:: DATA SUPPLIED ::
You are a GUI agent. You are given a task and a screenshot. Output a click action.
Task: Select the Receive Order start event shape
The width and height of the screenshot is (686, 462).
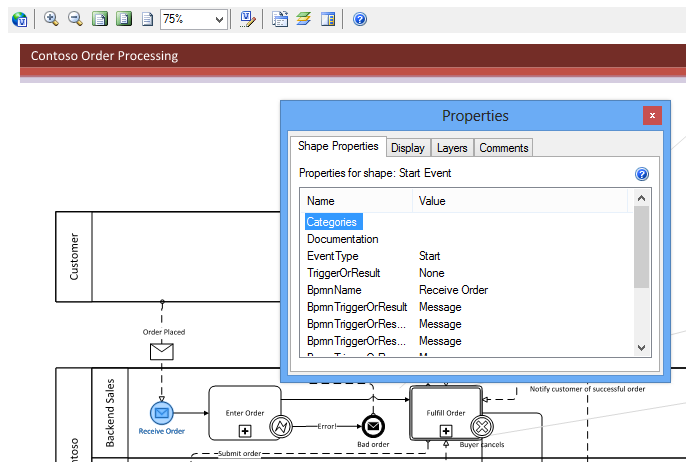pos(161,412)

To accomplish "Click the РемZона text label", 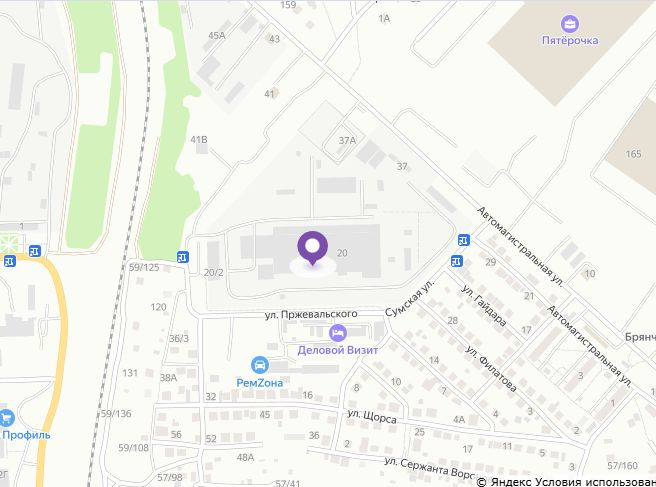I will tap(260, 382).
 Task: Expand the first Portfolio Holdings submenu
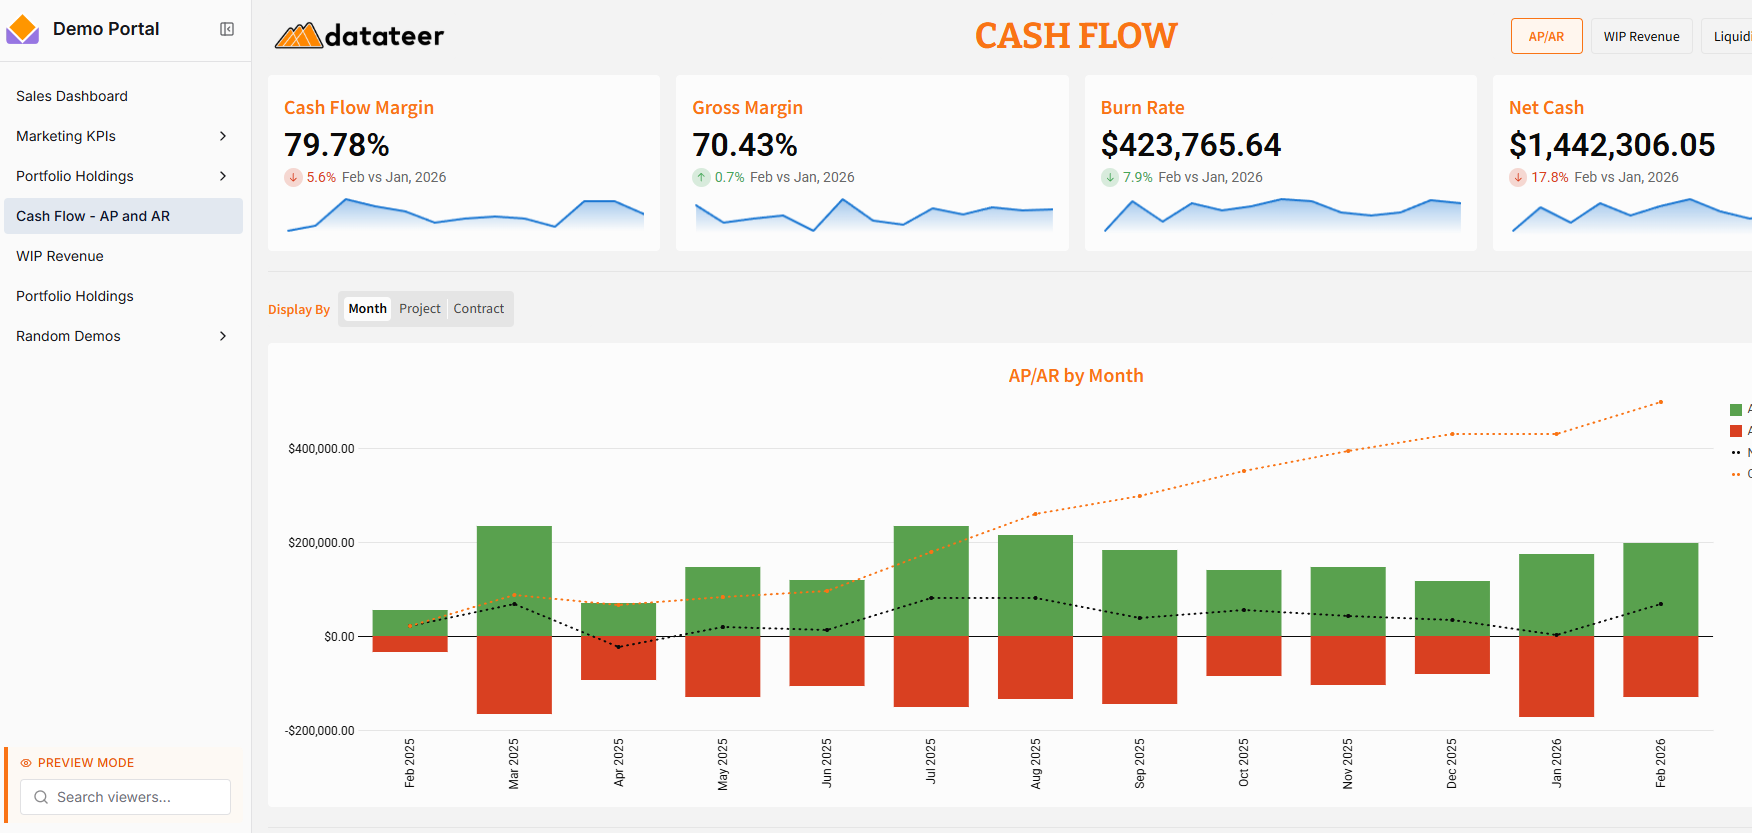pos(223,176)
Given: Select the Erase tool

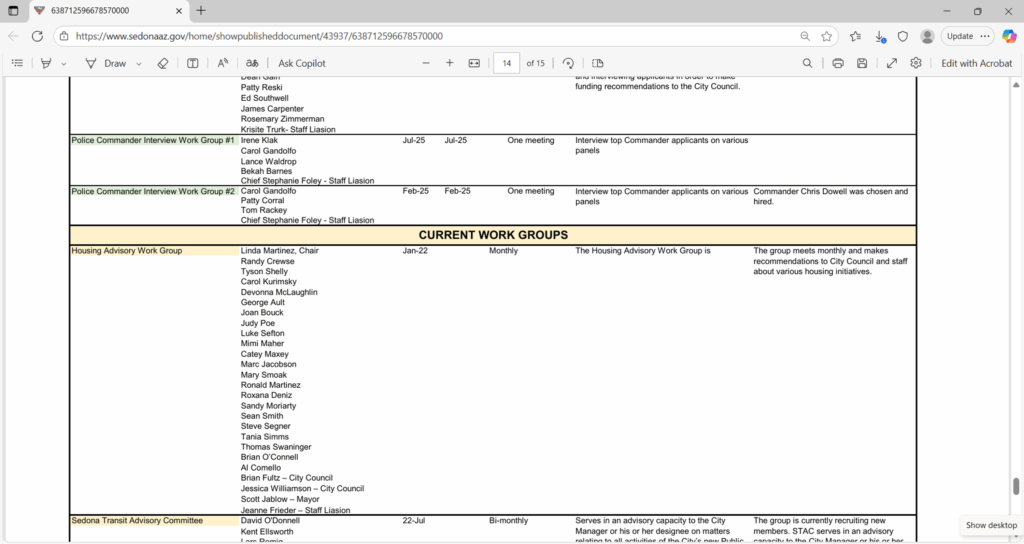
:::
_YOUR INSTRUCTIONS_
If a line of the records above holds the word "Select", show it.

_SOLVED EXERCISE_
Task: Select the Receive Order start event shape
Given: Select the Erase tool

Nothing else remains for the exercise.